7. Should your water be disinfected? As mentioned earlier, water that comes in contact with product as a wash or dip will need to be disinfected in some manner. Even water that gets a lethal treatment for pathogens may need to be disinfected prior to use. As a prudent manufacturer, you’ll want to know the level of safety you desire and how to best achieve that. This may mean chlorinating the water with an automatic dosing system. It also may mean filtering the water to remove solids and then treating with a disinfectant. Be aware that overtreating may result in product being contaminated with the disinfectant which is just as bad from a quality and food safety standpoint.

8. What microbial testing do you need to perform? Knowing the answers to the previous questions will help with this. Once you know your water source and usage, you can determine where microbial testing may be needed. You may need to test for indicator organisms (coliforms) or total plate count depending on the use.

9. What chemical testing do you need to perform? Knowing the source and use also helps decide this. Some water may be high in a chemical constituent (e.g., water from a municipal source that has not removed enough of a metal), so you’ll need to treat the water and test for that constituent. Being aware of the rules, as well as what your expectations are for the finished product that may contain that water, will help you understand if any testing is needed.

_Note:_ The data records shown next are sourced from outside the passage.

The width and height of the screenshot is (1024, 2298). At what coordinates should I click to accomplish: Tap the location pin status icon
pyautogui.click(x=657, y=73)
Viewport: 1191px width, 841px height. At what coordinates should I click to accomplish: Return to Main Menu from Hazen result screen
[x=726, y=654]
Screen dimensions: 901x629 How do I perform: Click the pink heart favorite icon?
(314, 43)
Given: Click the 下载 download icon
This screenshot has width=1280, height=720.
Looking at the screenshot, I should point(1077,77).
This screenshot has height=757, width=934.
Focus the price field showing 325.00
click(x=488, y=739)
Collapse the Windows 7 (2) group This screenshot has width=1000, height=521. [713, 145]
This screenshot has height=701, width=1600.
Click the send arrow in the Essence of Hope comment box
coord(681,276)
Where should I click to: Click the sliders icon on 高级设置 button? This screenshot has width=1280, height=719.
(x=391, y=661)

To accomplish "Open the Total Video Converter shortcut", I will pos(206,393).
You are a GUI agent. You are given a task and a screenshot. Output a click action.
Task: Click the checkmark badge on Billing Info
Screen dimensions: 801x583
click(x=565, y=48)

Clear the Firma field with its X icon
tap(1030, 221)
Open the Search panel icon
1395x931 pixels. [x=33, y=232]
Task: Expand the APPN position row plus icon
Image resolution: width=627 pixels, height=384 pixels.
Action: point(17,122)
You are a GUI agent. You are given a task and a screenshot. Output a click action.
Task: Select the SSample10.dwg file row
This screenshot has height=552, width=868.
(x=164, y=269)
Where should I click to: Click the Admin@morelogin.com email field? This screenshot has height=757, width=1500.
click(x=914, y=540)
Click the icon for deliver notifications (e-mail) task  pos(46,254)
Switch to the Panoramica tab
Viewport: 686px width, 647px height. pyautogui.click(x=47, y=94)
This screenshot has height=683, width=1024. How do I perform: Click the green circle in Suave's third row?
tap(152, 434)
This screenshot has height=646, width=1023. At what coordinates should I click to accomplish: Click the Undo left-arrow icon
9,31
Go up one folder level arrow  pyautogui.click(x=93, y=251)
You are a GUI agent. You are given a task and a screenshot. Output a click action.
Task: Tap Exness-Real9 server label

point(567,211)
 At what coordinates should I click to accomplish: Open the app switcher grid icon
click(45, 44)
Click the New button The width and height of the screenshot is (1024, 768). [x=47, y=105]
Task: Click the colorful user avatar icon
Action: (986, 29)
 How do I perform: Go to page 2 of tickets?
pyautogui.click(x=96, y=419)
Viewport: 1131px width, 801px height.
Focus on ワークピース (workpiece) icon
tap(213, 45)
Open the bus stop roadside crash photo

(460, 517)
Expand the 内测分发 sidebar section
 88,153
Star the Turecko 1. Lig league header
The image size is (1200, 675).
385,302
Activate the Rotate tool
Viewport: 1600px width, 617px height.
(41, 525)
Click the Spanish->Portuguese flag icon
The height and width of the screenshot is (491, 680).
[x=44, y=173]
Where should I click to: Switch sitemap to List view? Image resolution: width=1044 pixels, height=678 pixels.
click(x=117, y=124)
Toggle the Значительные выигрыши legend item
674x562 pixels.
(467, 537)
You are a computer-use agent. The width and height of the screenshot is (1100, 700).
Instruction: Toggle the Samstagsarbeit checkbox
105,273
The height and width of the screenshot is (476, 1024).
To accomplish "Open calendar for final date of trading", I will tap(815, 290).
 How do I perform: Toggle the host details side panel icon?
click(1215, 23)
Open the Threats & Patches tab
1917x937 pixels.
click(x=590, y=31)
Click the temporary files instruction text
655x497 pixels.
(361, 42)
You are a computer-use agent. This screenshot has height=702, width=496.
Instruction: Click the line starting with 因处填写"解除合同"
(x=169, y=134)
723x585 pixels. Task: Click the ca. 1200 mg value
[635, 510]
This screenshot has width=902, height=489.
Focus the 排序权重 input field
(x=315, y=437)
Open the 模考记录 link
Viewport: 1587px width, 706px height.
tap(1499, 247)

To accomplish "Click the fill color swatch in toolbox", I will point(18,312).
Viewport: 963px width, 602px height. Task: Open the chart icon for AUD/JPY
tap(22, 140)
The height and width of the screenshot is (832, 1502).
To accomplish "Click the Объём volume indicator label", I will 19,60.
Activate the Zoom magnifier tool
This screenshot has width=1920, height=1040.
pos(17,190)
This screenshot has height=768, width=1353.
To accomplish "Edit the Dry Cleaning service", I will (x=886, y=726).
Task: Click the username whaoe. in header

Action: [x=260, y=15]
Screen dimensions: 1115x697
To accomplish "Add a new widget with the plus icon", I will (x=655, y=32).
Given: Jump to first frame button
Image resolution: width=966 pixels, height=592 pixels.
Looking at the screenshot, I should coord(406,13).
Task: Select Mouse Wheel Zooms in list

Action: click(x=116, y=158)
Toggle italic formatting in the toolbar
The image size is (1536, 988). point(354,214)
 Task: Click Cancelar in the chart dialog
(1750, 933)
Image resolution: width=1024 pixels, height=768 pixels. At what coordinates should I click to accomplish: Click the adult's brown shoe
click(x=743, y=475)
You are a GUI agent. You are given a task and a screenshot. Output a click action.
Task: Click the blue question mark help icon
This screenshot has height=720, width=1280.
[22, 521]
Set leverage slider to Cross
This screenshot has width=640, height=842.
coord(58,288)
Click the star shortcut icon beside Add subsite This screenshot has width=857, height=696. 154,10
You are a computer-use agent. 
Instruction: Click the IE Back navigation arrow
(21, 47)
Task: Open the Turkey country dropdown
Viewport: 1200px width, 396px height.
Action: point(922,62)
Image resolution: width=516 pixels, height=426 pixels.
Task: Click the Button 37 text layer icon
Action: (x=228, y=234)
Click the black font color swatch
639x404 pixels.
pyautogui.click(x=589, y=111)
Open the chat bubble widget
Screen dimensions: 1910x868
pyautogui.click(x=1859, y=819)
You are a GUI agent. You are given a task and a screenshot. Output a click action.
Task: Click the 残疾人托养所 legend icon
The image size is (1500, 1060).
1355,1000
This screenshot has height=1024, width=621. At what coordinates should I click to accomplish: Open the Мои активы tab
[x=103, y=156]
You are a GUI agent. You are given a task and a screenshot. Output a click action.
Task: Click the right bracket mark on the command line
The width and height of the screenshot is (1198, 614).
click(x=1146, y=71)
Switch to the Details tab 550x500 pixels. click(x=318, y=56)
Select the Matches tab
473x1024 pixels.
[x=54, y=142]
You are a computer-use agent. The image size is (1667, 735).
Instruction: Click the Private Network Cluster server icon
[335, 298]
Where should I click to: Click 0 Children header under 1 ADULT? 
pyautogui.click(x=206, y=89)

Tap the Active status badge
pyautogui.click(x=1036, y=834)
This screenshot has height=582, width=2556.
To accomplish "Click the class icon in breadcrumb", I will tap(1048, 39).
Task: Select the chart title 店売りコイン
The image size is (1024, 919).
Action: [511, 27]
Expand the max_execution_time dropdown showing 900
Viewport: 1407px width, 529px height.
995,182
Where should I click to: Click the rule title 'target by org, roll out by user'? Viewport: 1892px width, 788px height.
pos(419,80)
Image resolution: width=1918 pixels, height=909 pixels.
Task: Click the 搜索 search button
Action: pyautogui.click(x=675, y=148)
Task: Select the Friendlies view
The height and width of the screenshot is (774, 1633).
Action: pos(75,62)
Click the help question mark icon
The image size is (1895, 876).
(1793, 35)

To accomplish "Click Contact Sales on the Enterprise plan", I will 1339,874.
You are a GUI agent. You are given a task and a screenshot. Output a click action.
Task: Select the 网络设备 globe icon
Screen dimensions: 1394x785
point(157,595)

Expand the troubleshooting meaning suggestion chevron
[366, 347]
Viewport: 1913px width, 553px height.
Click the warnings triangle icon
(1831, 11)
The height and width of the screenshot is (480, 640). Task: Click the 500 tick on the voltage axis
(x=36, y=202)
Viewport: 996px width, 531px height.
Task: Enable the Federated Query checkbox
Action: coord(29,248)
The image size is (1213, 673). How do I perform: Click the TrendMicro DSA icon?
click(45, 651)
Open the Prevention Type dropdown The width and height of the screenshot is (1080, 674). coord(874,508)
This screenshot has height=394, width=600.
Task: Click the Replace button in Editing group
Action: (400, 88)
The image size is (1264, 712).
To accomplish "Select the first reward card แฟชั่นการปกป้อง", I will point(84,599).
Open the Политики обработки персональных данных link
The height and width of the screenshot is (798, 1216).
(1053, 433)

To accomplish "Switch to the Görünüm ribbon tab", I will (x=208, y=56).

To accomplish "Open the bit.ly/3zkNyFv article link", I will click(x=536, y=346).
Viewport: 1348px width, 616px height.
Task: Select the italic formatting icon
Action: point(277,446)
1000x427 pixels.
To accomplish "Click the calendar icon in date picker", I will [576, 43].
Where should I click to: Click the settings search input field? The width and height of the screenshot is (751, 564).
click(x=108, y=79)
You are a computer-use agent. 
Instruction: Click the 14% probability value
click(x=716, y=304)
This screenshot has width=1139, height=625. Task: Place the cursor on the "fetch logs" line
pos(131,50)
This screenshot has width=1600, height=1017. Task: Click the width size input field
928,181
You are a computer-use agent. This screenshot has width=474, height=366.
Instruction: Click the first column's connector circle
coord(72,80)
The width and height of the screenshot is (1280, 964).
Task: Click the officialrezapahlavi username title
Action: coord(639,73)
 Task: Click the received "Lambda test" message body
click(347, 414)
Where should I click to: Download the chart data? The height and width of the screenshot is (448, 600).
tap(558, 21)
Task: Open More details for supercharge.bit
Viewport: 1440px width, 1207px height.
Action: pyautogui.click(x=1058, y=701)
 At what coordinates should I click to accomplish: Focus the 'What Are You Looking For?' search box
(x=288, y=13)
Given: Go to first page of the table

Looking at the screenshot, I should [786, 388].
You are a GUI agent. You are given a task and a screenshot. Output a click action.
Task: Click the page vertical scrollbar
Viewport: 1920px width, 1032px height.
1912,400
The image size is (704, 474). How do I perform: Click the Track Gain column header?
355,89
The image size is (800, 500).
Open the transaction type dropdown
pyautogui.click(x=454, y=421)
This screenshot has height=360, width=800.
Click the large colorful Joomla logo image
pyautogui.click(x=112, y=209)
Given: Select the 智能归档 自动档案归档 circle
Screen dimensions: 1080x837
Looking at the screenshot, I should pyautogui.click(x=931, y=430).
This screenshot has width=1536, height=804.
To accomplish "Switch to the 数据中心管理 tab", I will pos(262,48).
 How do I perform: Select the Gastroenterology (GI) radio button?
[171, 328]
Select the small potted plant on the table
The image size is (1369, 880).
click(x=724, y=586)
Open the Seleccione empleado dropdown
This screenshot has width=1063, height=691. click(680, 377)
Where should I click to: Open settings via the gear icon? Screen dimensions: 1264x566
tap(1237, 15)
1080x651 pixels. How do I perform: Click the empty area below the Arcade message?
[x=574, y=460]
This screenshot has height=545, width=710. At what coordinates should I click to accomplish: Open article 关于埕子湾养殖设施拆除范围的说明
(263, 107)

10. What records do you need to keep? The real question here is “How will you know when something is not normal?” You’ll need to have some testing program so that you will know how your water program is holding up. It also provides you with a history of success or failure. The records of this testing are needed to assure regulatory compliance as well as to better define “normal.” You get to decide what records you need to achieve these two goals.

11. How often should you have your water tasted? Every day. Really! Tasting water will let you know a lot of things about it. I don’t recommend tasting “raw” (untreated) water, but tasting water used as an ingredient is valuable in knowing how it will affect your product. Get a taste panel together and start this soon.